TMC leaders are on the job to stream Banerjee’s speech in Gujarat, Uttar Pradesh, Madhya Pradesh and even in many states in South India. The party’s tech cell is working hard to get the message put across.

The speech this year—and obviously in the next couple of years—would be keeping in mind the 2024 Lok Sabha election. This year, the special focus would be on Uttar Pradesh, which would go to polls next year.

In fact, talks are on with parties friendly to the TMC to get at least a dozen seats to contest in Uttar Pradesh in the 2022 Assembly election.

“We need to get a footprint in UP. And after defeating BJP, obviously she would be a strong contender against Modi during 2024 election. But there would be no bargain but only some special arrangement can be done to make us part of the alliance against BJP in 2022 Assembly election there [in UP],” said a leader of TMC on condition of anonymity. For that, Banerjee is not ruling out the idea of talking to Mayawati.

On July 21 (Wednesday), Banerjee would be stressing on the state of the economy of the country and how she overcame the obstacles in 2021 Assembly election against all odds. The rising fuel prices, handling of the second COVID wave and lack of vaccine availability would be her focus as well.

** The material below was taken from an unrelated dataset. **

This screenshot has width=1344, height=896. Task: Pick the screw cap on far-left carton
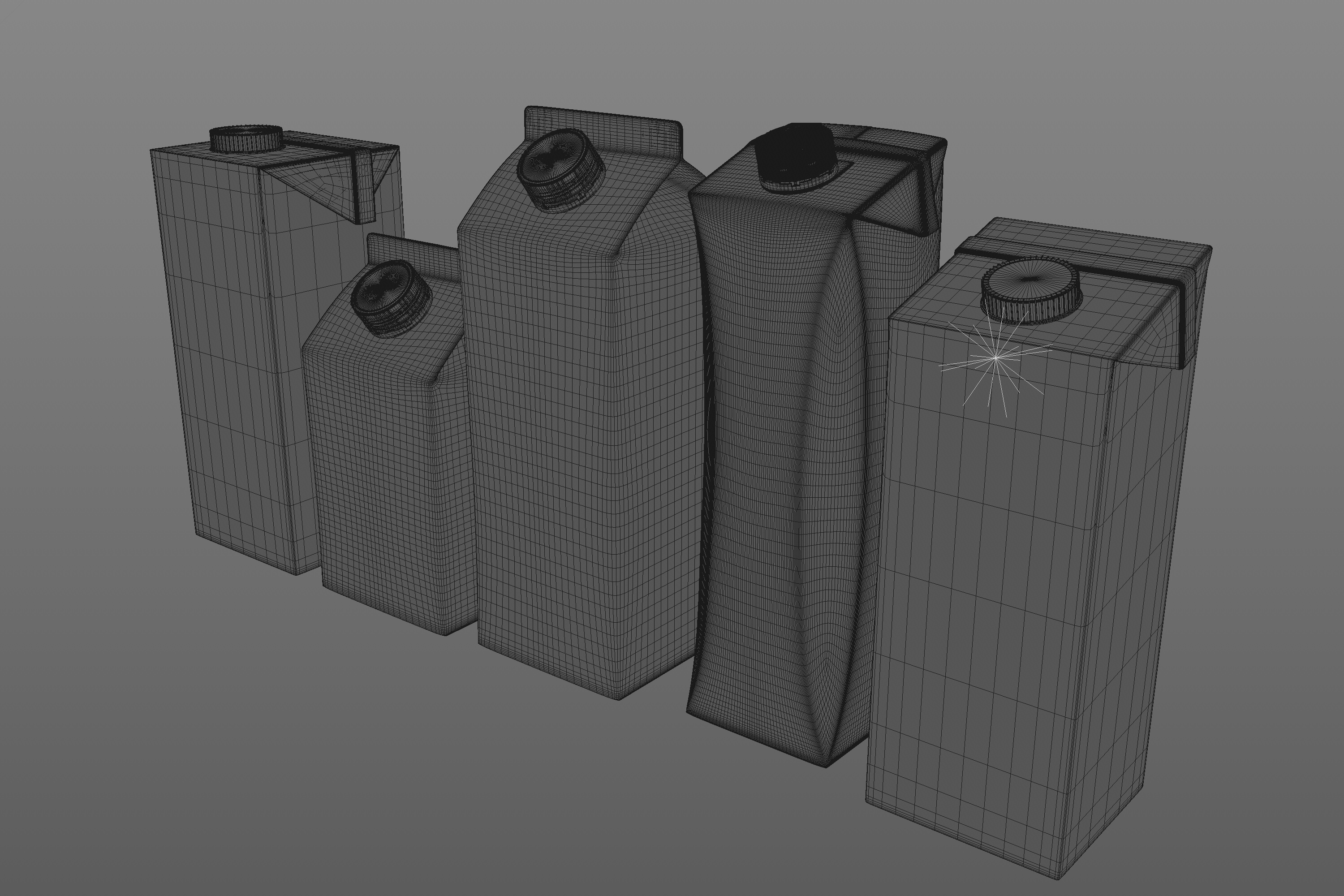pos(246,139)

While keeping the economy in mind, TMC has also decided to send a leading economist of the country to the Rajya Sabha, after a seat fell vacant following the resignation of former leader Dinesh Trivedi. If sources are to be believed, one of the eminent economists of India Professor Abhirup Sarkar is being persuaded to contest the Rajya Sabha election.

Sarkar, a professor of economics in Indian Statistical Institute, who is also a visiting professor in many foreign universities, was one of the architects of change in West Bengal in 2011 that saw the ouster of the 34-year-long Left Front government. He was one of the key persons who scripted a policy of governance for TMC before the historic 2011 election. Sarkar, however, refused to join politics despite him being considered the front runner for state finance minister.

If Sarkar, chairman of the Sixth Pay Commission constituted by the West Bengal government and an adviser to Banerjee on the economy, agrees to go to Parliament, it is obvious the TMC’s voice on the Indian economy would be strengthened.